Material to process.
....

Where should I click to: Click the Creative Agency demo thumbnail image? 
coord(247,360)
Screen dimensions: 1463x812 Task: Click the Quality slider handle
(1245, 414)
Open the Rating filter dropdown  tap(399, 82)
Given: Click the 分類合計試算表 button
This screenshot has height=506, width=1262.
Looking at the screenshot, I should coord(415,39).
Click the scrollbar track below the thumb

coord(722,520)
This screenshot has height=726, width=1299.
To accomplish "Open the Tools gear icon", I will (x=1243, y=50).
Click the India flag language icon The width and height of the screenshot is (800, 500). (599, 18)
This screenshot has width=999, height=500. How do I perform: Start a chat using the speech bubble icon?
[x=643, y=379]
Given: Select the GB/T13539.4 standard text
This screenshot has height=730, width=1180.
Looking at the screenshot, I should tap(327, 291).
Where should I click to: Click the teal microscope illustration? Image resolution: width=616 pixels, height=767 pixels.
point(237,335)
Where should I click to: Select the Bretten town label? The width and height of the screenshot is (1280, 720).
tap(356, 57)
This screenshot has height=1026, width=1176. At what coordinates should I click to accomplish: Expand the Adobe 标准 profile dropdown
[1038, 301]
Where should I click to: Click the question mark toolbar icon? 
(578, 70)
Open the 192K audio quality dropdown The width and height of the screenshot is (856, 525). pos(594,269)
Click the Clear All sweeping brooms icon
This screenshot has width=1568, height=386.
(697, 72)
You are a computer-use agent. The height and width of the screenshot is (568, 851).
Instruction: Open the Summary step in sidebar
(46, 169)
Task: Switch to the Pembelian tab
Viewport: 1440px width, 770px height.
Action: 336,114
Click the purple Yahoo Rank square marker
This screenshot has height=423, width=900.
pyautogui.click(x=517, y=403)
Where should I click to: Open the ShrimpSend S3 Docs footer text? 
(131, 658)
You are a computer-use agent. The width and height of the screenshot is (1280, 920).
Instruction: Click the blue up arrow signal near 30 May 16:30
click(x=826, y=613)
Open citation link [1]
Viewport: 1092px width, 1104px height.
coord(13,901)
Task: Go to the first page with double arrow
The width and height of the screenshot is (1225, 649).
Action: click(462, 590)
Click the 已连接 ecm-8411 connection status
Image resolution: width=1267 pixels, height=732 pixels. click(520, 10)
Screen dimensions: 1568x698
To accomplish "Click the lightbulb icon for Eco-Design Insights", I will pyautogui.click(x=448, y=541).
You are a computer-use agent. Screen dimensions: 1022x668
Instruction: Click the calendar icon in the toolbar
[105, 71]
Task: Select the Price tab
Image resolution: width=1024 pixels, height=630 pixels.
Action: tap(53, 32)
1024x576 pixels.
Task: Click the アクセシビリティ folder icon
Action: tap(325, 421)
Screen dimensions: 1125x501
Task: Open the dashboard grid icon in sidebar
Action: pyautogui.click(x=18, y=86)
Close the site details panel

....

What you will do. Search the records above for "agent". Copy each line where it is found.

Result.
You are a computer-use agent. The height and width of the screenshot is (568, 851).
You are a computer-use agent. The width and height of the screenshot is (1280, 920).
You are a computer-use agent. Screen dimensions: 1022x668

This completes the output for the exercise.